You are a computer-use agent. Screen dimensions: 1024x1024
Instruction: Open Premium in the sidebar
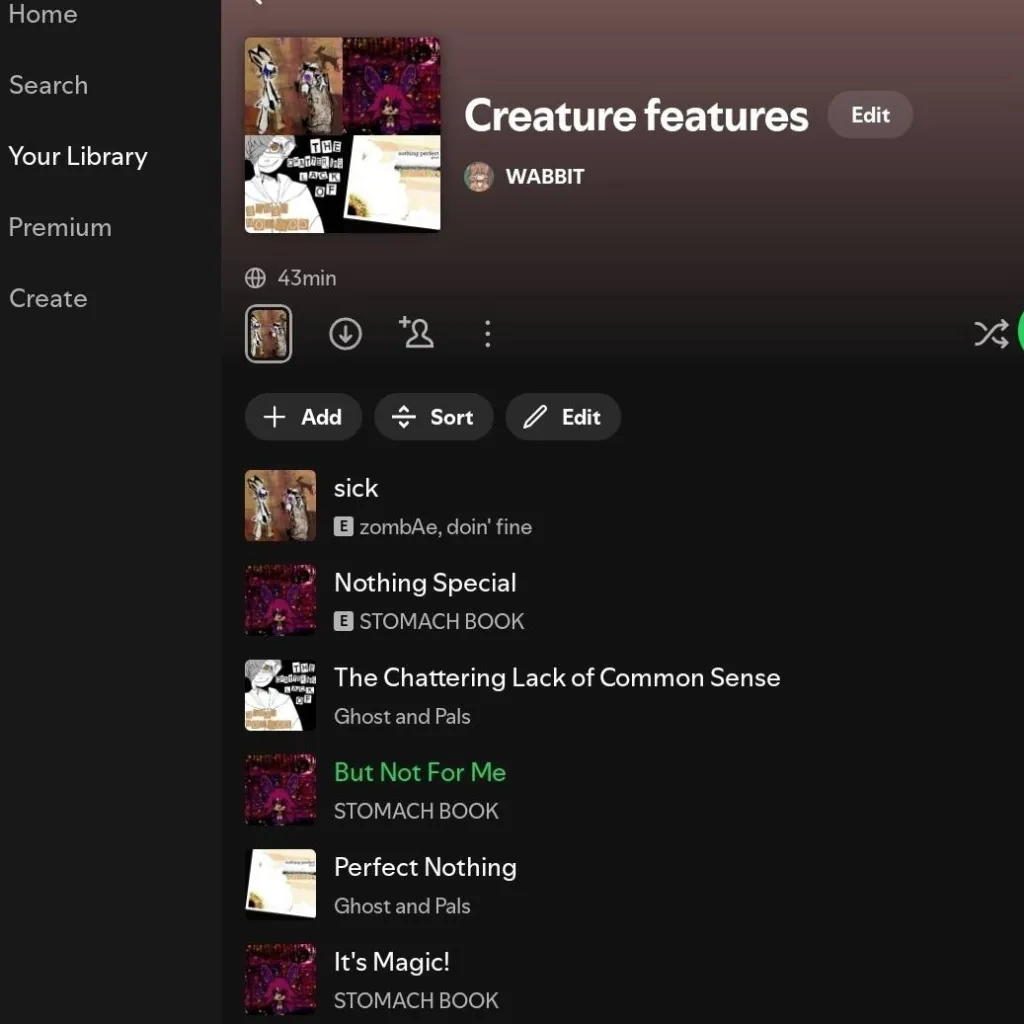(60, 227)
• • • •
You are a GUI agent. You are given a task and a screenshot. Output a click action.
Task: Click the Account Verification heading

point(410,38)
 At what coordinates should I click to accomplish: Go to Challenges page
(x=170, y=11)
• • • •
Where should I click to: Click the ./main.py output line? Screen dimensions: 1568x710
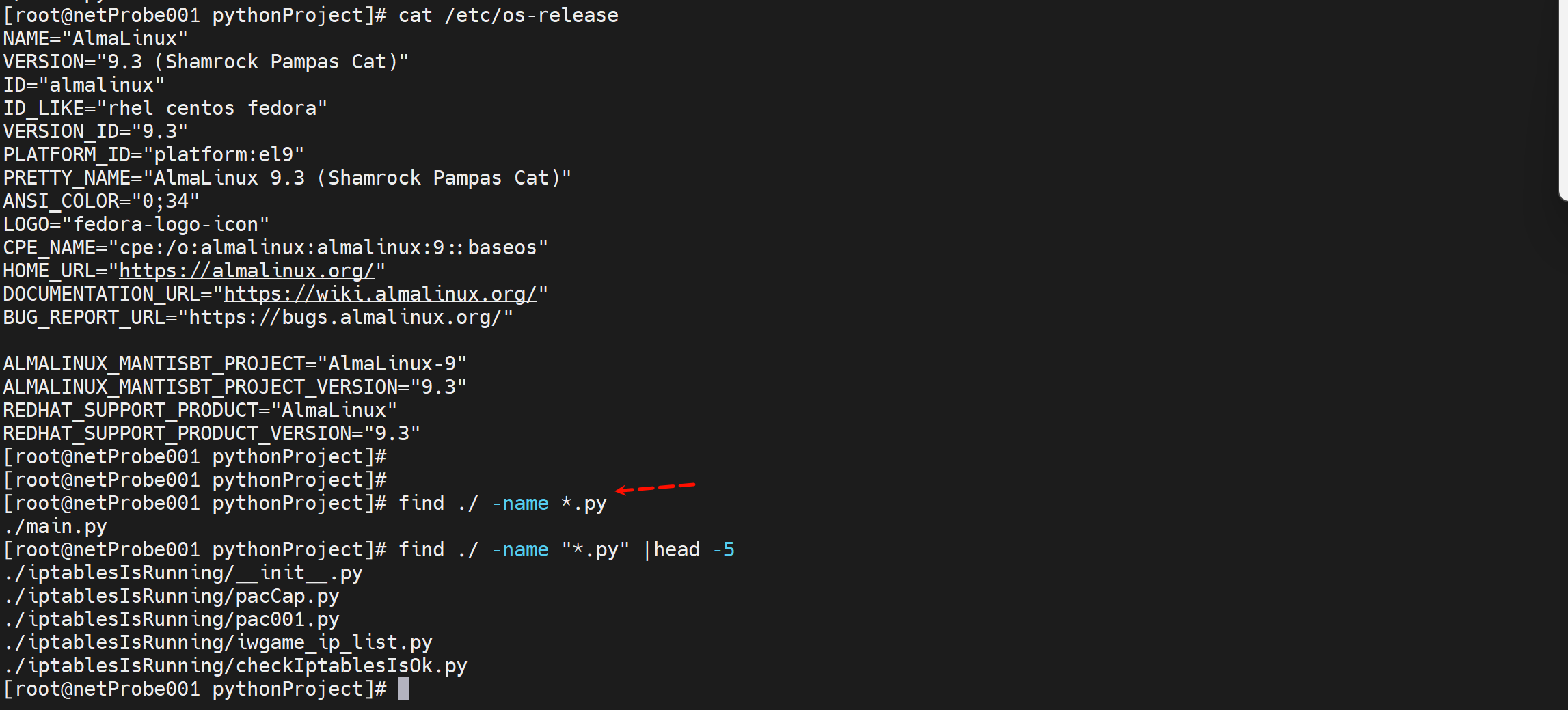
• • • •
(Aim of the task) Show the lines in the entries above that include the string "dimensions".

(Your response)
You are a computer-use agent. Screen dimensions: 1024x1024
Where should I click to: Click the ./main.py output line? Screen dimensions: 1568x710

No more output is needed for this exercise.